Si l'année 2008 n'a pas été faste côté nouvelle, reste que l'on y signale le retour remarqué de Claire Martin, de Jean-Pierre April et de Louis-Philipe Hébert. Une nouvelle voix a aussi fait son apparition, avec le premier recueil étonnant de Guillaume Corbeil, que le jury du prix du Gouverneur général a retenu comme finaliste, tandis que Louise Dupré a rassemblé en un premier recueil ses nouvelles éparses publiées en revue depuis presque deux décennies. Le reste de la production comble ou non les attentes, avec ses hauts et ses bas habituels.

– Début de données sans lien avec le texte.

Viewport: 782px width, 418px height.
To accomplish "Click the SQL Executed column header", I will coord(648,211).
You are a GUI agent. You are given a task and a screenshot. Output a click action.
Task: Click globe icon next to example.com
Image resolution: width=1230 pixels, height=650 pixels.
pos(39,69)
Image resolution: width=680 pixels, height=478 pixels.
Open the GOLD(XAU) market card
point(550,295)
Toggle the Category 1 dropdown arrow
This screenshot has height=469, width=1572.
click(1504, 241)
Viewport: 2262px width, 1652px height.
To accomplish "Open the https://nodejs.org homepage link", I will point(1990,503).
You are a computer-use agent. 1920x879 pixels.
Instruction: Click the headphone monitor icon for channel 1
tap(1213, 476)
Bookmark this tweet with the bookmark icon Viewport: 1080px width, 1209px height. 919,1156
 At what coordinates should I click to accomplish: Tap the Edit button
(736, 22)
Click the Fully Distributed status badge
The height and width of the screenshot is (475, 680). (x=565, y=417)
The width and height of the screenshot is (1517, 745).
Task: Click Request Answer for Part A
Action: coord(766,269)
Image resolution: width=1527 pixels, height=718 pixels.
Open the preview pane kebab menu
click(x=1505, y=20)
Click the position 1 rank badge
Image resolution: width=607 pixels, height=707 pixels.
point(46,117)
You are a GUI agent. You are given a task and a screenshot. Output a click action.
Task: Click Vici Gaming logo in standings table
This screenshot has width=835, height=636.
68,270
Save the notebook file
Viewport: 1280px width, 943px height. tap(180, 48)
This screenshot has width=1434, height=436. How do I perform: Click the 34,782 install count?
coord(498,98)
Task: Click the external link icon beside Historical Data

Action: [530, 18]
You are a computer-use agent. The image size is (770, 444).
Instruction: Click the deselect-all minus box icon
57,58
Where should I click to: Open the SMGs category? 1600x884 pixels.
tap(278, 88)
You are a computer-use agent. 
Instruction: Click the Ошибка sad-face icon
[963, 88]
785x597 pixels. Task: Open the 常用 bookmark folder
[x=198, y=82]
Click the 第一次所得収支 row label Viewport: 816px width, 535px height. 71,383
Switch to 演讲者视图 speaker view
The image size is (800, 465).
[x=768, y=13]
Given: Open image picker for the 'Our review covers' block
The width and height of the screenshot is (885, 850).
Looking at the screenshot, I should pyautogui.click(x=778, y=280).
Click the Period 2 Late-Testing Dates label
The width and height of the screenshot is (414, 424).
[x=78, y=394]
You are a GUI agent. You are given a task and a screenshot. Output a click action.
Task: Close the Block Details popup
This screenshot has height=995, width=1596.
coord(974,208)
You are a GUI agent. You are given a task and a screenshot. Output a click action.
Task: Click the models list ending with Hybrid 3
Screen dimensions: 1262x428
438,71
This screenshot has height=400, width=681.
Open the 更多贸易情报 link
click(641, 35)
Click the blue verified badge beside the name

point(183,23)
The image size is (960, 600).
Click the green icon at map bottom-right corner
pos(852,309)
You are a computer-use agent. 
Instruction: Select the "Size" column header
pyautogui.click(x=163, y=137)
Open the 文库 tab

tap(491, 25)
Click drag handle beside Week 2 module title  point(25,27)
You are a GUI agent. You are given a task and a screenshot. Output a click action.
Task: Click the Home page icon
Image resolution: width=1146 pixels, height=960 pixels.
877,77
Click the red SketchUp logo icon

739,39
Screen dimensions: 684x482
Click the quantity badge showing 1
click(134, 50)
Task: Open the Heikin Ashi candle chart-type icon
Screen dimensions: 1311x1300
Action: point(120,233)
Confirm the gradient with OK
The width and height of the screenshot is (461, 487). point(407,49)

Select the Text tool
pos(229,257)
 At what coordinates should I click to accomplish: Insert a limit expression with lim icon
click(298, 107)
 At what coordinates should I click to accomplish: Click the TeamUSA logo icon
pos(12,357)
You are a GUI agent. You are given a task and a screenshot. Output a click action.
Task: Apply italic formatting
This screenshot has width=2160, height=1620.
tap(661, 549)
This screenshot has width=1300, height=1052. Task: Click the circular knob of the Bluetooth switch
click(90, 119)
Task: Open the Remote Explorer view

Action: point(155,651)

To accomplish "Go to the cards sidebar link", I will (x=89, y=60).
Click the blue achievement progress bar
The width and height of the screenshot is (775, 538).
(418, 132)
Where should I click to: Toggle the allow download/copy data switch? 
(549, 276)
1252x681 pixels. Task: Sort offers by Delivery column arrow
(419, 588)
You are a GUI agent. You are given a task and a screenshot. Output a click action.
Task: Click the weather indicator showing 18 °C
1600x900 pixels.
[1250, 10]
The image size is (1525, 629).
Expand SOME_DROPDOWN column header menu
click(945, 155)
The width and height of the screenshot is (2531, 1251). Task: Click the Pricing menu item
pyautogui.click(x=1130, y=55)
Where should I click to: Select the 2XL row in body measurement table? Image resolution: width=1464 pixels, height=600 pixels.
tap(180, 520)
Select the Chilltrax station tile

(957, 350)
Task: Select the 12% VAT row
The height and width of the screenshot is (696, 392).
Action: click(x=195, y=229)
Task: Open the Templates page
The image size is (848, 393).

Nous avons parmi nous une grande dame des lettres québécoises que j'appelle, avec le plus grand des respects, une Grande Ancienne, expression qui n'a rien à voir avec les créatures de H. P. Lovecraft, sinon pour son caractère extraordinaire. Voici donc un destin remarquable qui n'a pas fini de nous étonner. Claire Martin a publié son premier livre en 1958, un recueil de nouvelles devenu un classique de la nouvelle et de la littérature québécoises, Avec ou sans amour. Puis dans les années 1960, elle a fait paraître des romans que l'on définirait maintenant comme des biofictions, marqués qu'ils étaient par une enfance douloureuse avec un père difficile, impossible. Sa voix semble presque s'éteindre en 1972 après une pièce de théâtre, puis, en 1973, une brève nouvelle auto-biographique, La petite fille lit, reprise dans le recueil de nouvelles, Toute la vie (1999) qui, plus d'un quart de siècle plus tard, marque son retour à l'écriture ou du moins à la publication. Depuis dix ans, elle a fait paraître coup sur coup, quatre romans et un essai. Cinquante ans exactement après son premier recueil de nouvelles, elle revient avec son troisième, que la page de titre donne comme une série de récits, donc des « nouvelles » encore marquées par son propre passé. La dame, née en 1914, donc à 95 ans, écrit toujours avec la même finesse et surtout la même vigueur qu'autrefois. Il y a là quelque chose de réjouissant, même si les nouvelles ou les récits sont loin de faire dans la comédie.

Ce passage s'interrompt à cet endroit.